With a story like that, a film brimming with pulpy violence, human drama, scenery-chomping acting, and jet-black humor (with a dash of Arab politics and war) is pretty much guaranteed, right? Not quite.
The movie does pack quite the wallop with its gritty content and some truly accomplished performances. At its best moments, The Devil’s Double is a brutal, dizzying head-rush of a movie—a lusciously shot drama that stimulates and challenges the senses with its torrent of excess and unthinkable cruelty.
The debauched, nihilistic son of Saddam is portray as the spoiled “dark prince” of Iraq, riding high on a life in which he can party, butcher, and rape children with impunity. The movie sidesteps most of the political scenery (Shiite rebellion, Saddam’s prison state, the consequences of the Gulf War), focusing largely on Uday’s outrageous mafioso-like persona. “I love cunt more than I love God!” he screams as he abducts a trembling 14-year-old schoolgirl from the noisy streets of Baghdad in broad daylight.
The much–hyped dual performance of English actor Dominic Cooper (Breakfast on Pluto, An Education, and…well…Mamma Mia!), who plays both Uday and Latif, superbly channels Uday’s demented, frightening sadism, while simultaneously crafting a deft portrayal of the appalled Latif.

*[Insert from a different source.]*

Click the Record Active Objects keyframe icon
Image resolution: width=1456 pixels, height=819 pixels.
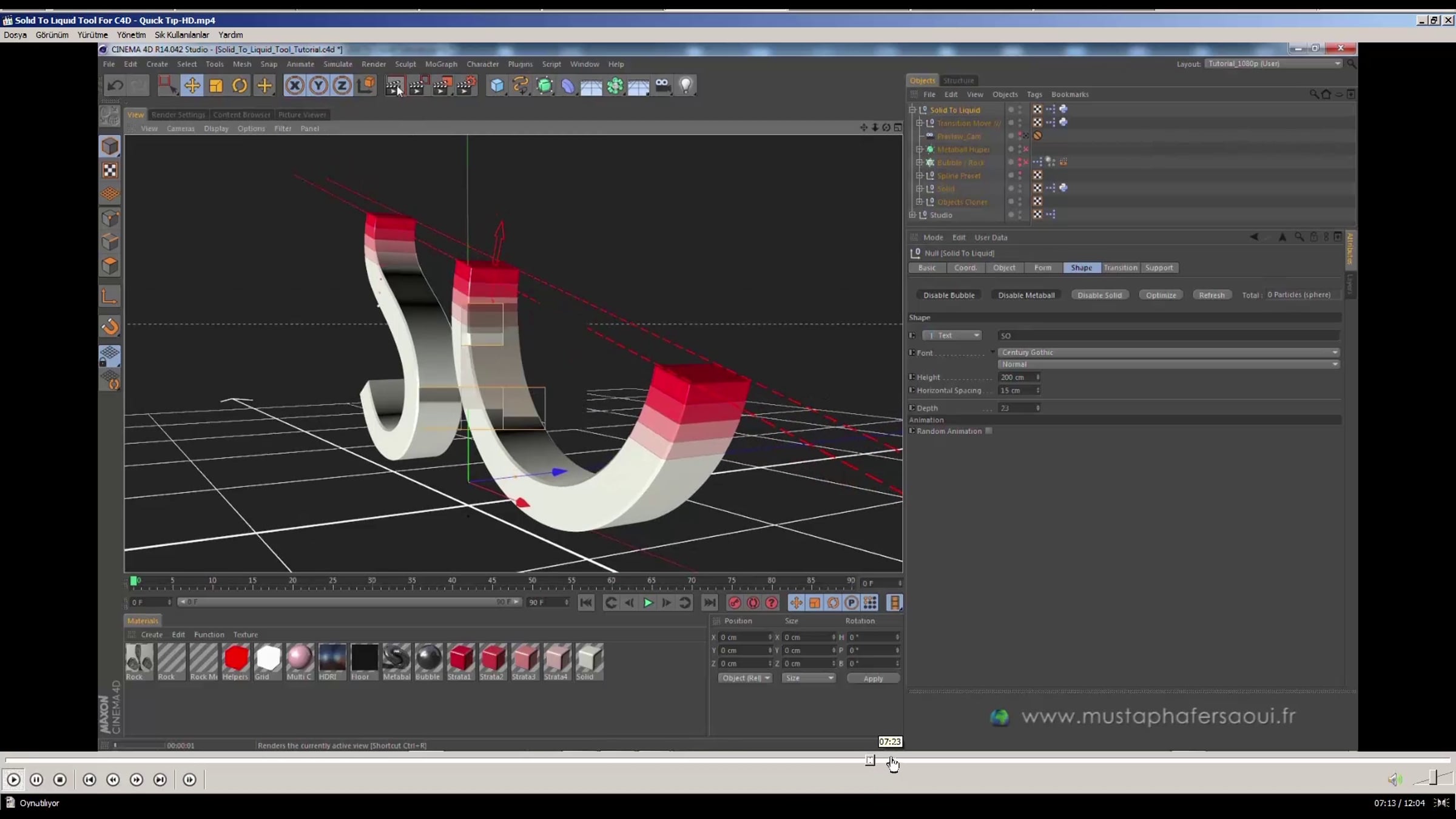[x=734, y=602]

As Uday casually satisfies his bloodlust, snorts yacht-loads of coke, and cracks bad jokes (like insisting that Latif must undergo minimal “cock reduction” to be a more persuasive double), Cooper’s ability to turn icy charisma to pure psychosis is sharp and thoroughly convincing.
And Raad Rawi, who plays Ba’ath Party adviser Munem, delivers an exquisite and oddly charming portrait of a stoic confidant maintaining absolute loyalty to the regime, even when he becomes noticeably repulsed by Uday’s behavior.
But The Devil’s Double’s biggest problems stem from its inability to decide whether it wants to be a morality play, an exploitation flick, Scarface in Mesopotamia, or a Greek tragedy. And the issue of the movie taking liberties with the truth is no big shock, seeing as how movies sold with the “based on a true story” tag generally mug the very concept of historical accuracy (The Hurricane, Frost/Nixon, American Gangster, and the rest of them). The trouble is that the facts of Latif’s experiences and Uday’s life, as well as the horrors and power games of Iraq’s republic of fear, are far juicier than anything the screenwriter managed to dream up. For instance, the movie doesn’t even bother touching Uday’s infamous tortures of the Iraqi Olympic team, his involvement with state propaganda, his massive smuggling enterprise, or his dramatic last stand with US special forces in 2003 (the film ends abruptly in 1996). The same goes for Latif’s run-in with the Kurdish resistance or his alleged encounters with unfriendly CIA agents. Instead, the audience is fed too much shallow melodrama, such as an embellished, unnecessary subplot about Latif and Uday’s mutual lover, Sarrab, which is only made worse by the strained and flat performance of actress Ludivine Sagnier.
As a result, the momentum and the novel shock value get sucked dry, as the filmmakers struggle to find a satisfying conclusion. It’s almost painful to watch the movie run out of steam in the last 15 minutes, nearly tanking all the tension and drama that the first hour-and-a-half had so colorfully built.
Overall, The Devil’s Double is still worth seeing if you’re looking for a visceral sketch of a real-life monster and his reluctant companion. The movie seems content with being defined by unsettlingly rowdy moments, like a scene in which an intoxicated Uday, with a golden pistol in his hand, forces everyone on a packed dance floor to strip naked on his birthday (with Frankie Goes to Hollywood’s “Relax” blaring ironically in the background). In the end, the movie’s most memorable parts amount to little more than riveting style, without the much-desired impact of substance or honest emotion.